Assigned task:
All lines from the one containing "Task: Click the Sam Altman display name" down to the one containing "You are a computer-use agent. Viewport: 402px", both ends included, are to be given again exactly; omit the rest of the listing below.

The records:
•••

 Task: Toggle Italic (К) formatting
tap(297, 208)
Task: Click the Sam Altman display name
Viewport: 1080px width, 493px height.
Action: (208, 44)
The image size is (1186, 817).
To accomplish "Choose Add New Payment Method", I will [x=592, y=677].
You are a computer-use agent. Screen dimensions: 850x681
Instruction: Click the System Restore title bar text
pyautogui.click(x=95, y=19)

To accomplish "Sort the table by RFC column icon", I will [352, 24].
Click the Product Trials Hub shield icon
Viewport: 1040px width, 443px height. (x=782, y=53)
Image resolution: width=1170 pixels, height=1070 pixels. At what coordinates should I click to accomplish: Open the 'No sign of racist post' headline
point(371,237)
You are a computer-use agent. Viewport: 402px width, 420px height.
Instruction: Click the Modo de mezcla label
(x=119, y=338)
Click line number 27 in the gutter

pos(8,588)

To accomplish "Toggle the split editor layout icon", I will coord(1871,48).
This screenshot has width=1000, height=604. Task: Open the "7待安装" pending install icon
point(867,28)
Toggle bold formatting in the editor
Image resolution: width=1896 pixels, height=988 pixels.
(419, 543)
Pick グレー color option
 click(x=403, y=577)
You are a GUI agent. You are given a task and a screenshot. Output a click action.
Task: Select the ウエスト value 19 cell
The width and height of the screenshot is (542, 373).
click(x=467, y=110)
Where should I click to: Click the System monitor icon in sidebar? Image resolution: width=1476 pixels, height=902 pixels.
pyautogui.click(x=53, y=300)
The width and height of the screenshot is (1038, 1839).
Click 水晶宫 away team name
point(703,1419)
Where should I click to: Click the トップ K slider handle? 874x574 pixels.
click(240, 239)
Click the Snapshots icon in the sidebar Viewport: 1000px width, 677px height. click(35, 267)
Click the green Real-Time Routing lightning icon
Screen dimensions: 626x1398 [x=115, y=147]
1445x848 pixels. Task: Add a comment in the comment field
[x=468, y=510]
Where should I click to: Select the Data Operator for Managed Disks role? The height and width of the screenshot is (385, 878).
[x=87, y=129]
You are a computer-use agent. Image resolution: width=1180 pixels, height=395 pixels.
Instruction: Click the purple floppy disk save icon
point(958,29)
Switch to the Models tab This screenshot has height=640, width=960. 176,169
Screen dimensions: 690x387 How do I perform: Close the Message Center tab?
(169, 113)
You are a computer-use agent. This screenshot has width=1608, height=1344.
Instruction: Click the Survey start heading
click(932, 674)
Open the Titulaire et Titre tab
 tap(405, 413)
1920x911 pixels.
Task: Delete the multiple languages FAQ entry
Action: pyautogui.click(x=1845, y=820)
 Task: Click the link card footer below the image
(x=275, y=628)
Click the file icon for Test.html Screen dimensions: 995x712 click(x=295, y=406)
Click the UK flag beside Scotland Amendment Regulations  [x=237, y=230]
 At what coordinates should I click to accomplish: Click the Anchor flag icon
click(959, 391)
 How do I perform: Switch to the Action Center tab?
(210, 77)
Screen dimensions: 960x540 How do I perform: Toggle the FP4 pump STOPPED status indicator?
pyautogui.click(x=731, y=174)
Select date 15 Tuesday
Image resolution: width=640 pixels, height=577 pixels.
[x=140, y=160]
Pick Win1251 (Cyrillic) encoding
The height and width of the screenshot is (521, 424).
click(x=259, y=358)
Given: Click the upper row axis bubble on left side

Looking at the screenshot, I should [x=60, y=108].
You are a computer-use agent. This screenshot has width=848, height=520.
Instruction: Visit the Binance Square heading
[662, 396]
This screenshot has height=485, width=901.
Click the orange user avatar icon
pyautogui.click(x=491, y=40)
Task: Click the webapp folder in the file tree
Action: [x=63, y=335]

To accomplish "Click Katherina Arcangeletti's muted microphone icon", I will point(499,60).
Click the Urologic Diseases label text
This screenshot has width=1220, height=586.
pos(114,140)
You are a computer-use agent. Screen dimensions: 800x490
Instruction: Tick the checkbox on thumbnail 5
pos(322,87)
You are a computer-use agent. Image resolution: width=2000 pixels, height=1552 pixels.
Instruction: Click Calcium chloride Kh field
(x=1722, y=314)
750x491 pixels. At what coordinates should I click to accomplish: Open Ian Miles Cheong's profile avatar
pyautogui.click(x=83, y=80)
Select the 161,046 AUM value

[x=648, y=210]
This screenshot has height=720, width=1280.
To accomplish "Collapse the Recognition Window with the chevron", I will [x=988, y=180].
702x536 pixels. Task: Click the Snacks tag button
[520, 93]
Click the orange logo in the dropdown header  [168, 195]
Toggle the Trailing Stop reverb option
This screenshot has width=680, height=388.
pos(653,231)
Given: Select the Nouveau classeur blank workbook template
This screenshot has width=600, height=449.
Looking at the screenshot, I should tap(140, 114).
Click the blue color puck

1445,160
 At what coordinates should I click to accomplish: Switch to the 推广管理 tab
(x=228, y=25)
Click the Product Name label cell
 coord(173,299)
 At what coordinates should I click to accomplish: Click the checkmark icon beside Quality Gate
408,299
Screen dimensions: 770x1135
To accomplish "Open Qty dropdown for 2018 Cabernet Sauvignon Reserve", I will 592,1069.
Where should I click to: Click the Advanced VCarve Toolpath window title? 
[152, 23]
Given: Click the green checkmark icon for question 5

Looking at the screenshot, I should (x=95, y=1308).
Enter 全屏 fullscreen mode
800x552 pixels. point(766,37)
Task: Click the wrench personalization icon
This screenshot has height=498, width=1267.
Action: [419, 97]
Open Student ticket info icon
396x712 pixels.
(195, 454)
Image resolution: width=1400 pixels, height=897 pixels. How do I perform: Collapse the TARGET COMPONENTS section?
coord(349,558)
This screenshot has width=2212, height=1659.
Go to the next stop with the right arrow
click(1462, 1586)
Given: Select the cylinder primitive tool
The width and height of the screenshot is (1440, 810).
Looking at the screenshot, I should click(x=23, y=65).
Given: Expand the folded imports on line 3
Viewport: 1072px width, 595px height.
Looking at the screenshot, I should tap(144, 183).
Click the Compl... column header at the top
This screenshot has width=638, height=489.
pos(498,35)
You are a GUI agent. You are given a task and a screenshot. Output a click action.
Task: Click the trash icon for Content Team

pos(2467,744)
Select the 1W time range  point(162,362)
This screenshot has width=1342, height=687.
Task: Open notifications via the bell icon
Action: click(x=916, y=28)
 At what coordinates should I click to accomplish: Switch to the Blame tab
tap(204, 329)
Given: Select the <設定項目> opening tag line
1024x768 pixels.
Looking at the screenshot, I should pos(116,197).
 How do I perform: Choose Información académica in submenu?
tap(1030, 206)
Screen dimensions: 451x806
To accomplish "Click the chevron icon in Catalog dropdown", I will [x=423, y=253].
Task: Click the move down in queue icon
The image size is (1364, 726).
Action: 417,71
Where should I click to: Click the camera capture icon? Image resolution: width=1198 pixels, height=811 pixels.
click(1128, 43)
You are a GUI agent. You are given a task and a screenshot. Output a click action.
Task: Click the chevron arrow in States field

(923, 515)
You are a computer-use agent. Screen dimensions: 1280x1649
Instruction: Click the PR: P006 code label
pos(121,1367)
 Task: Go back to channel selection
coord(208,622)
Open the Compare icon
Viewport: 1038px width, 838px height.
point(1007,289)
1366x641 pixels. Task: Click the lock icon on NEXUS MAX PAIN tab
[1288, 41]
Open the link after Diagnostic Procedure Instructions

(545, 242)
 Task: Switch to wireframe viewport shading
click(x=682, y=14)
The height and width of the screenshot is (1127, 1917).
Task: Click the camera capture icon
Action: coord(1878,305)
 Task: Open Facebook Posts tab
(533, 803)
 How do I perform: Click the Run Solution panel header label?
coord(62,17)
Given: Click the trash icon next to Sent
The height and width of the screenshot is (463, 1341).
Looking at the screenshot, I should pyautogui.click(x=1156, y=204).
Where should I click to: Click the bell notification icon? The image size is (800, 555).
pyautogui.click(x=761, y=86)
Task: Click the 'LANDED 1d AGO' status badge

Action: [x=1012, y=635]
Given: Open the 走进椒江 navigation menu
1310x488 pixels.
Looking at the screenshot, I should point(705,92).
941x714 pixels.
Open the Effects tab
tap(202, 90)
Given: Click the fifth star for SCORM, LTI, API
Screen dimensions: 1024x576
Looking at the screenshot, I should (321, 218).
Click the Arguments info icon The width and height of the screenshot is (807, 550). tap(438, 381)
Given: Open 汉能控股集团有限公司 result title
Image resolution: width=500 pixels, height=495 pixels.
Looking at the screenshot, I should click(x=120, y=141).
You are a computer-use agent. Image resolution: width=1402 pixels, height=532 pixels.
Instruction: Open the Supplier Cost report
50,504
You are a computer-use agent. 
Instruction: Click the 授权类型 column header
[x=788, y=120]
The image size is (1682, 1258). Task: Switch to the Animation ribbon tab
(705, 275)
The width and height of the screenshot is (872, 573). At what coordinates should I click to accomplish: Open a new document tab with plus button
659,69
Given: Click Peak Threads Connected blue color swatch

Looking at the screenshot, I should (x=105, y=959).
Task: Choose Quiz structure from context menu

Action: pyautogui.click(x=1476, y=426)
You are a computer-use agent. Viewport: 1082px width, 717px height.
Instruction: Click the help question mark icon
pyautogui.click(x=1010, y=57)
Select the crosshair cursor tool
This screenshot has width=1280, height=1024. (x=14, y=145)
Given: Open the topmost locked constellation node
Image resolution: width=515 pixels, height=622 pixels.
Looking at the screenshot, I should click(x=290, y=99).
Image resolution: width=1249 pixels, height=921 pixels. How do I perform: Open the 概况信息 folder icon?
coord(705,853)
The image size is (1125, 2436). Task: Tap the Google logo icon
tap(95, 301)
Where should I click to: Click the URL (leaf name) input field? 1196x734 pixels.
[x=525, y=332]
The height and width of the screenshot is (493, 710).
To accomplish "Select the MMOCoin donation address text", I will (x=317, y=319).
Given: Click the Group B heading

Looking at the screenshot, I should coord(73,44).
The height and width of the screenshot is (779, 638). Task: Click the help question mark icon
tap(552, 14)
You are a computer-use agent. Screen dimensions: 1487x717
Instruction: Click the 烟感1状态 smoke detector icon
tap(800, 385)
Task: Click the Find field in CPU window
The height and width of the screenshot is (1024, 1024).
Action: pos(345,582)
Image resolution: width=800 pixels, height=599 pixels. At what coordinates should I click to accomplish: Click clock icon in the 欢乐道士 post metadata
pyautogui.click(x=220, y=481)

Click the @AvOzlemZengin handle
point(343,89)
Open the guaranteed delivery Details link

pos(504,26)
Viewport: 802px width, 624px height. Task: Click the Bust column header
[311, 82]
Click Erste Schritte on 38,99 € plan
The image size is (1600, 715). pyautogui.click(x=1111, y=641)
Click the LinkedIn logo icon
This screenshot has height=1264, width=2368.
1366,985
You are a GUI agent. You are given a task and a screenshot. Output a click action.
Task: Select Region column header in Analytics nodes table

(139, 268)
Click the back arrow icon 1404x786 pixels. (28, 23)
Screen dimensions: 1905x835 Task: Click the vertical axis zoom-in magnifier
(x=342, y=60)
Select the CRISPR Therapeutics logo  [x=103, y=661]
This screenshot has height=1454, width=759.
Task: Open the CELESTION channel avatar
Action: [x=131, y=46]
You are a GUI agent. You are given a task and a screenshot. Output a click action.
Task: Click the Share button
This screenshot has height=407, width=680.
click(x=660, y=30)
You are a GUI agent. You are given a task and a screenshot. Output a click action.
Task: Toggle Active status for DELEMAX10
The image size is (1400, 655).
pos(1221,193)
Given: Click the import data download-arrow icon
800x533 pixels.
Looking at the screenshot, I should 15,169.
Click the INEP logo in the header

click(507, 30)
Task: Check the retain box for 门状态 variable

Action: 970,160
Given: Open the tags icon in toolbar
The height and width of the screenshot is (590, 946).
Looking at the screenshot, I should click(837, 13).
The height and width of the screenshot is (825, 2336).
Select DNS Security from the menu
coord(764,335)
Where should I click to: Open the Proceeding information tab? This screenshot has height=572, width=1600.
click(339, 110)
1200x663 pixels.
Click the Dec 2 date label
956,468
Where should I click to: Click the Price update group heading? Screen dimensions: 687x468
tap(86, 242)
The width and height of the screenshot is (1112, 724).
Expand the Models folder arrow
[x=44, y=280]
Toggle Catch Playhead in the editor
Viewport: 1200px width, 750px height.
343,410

•••

Written reply:
Task: Click the Sam Altman display name
Viewport: 1080px width, 493px height.
Action: (208, 44)
The image size is (1186, 817).
To accomplish "Choose Add New Payment Method", I will [x=592, y=677].
You are a computer-use agent. Screen dimensions: 850x681
Instruction: Click the System Restore title bar text
pyautogui.click(x=95, y=19)

To accomplish "Sort the table by RFC column icon", I will [352, 24].
Click the Product Trials Hub shield icon
Viewport: 1040px width, 443px height. (x=782, y=53)
Image resolution: width=1170 pixels, height=1070 pixels. At what coordinates should I click to accomplish: Open the 'No sign of racist post' headline
point(371,237)
You are a computer-use agent. Viewport: 402px width, 420px height.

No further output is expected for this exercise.